As part of its World Multi-Cultural Visual and Performing Arts Series, the Pikes Peak Library District is hosting "Reverence: Faith in the Guatemalan Highlands," a collection of black-and-white photography by Sterling Trantham. The photo display, which will be at the downtown Penrose Library during January, documents the western highlands community of Zunil's Mayan religious ceremonies. These ceremonies, fusing ancient Mayan practice, Catholicism and curanderismo, provide an intriguing look into the spirituality of a region and people.
On display are images of strange customs and respectfully somber events ranging from elaborate candle ceremonies to funerals and religious iconic adornment. In one shot, a rooster is held over a little girl's head in ritual; another captures a large man spitting a shower of liquid into the face of another man. Many of the images are up-close portraits -- one of particular note shows an old man framed in the rearview mirror of a bus next to a Jesus sign. His gaze is piercing and revealing of many aspects of his culture. Trantham's work is sharp in contrast and intimate with its subject matter.
Curanderismo is a Mexican-American system of medicine, which bases itself out of humoral medicine (relating to the bodily fluids and related humors), Native American tradition, popular culture and charismatic Christianity. Curanderismo recognizes the traditional European system (possibly with an older Asian source) of medicine focused on the four humors: blood/sanguine, phlegm/phlegmatic, yellow bile/melancholic, and black bile/choleric. Practitioners of curanderismo are not limited to the highland Guatemalans, but may be found throughout the southwestern United States and Texas, in particular.

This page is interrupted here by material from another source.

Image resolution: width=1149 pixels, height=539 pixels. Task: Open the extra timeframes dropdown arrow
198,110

Much of what Trantham documents in his photography highlights the art involved in traditional folk healing. From the curanderismo influence, we view the battle between good and evil, as fought between the curanderos (healers) and brujos (witches) regarding mal puesto (witchcraft based illness). Susto (loss of spirit) is at stake, and the material, spiritual and mental levels are the battlegrounds. Underlying these practices is an assumption that the physical symptoms ultimately have roots in the supernatural. Many of the images caught by Trantham hint at this mystical belief structure and its implications on the practicing societies.
Trantham will be at Penrose Library on Wednesday, Jan. 26, at 7 p.m. to discuss his work. He teaches photojournalism and has served with the photographic division of National Geographic. Trantham's documentation of Central American indigenous ceremony has earned him many awards and wide publication throughout the world. His focus on Guatemala in particular happened almost by accident as his early plans were thwarted by a meager $600 shoestring budget.
The photographic result of Trantham's journey extends far beyond its minimal financing and haphazard approach; the pictures are gorgeous.
-- Matthew Schniper
"Reverence: Faith in the Guatemalan Highlands," a black-and-white photography exhibit by Sterling Trantham.
Sponsored by Pikes Peak Library Special Collections
Penrose Public Library, 20 N.Cascade Ave.
Jan. 6 - 26, Monday through Thursday, 10 a.m. to 9 p.m.; Friday and Saturday, 10 a.m. to 6 p.m.; Sunday: 1-5 p.m.; Sterling Trantham speaking on his work, Jan. 26, 7 p.m.